Tally the lines in the listing below that contain the string "fraction", counting only matches with the same case, and reply with the number alone.

::::::::

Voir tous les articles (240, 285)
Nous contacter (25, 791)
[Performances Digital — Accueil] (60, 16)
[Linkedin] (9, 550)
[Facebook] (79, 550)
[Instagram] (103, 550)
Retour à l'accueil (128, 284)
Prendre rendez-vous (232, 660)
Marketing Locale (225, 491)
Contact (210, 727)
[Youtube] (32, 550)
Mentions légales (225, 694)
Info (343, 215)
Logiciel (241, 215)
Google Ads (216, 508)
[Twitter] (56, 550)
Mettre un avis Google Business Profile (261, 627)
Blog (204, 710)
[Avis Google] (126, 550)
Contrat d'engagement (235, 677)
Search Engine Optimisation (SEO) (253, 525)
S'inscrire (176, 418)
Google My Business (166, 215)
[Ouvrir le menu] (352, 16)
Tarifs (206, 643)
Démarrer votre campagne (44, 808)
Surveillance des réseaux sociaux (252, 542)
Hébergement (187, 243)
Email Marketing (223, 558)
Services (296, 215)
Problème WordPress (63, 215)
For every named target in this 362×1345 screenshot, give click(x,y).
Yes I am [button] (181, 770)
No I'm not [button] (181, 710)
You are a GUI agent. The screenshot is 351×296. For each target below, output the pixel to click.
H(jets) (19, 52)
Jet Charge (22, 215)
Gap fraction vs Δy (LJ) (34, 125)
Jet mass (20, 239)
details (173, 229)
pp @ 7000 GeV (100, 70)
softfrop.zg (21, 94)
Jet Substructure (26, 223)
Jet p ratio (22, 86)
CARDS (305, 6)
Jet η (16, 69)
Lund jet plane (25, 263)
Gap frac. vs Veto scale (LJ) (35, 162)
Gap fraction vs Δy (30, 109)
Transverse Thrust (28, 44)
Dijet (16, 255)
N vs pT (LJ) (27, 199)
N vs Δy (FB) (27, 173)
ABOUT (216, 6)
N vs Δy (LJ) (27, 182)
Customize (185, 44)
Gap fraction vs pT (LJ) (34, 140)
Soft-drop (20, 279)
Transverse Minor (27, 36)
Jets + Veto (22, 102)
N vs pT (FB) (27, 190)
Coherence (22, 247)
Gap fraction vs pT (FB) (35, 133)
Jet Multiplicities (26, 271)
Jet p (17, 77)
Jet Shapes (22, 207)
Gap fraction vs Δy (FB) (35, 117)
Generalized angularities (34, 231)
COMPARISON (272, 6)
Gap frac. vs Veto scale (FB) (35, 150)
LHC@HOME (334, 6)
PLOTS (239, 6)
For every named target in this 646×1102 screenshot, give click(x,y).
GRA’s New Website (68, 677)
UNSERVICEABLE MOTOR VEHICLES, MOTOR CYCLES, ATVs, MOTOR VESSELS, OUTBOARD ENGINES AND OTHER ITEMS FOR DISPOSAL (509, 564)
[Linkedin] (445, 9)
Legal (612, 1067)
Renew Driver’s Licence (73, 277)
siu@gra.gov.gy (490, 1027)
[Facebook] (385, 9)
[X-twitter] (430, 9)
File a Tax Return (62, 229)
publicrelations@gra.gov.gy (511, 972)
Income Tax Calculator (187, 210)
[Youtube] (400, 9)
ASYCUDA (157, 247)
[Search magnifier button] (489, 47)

::::::::

• [ANSWER TO THE EXERCISE]: 5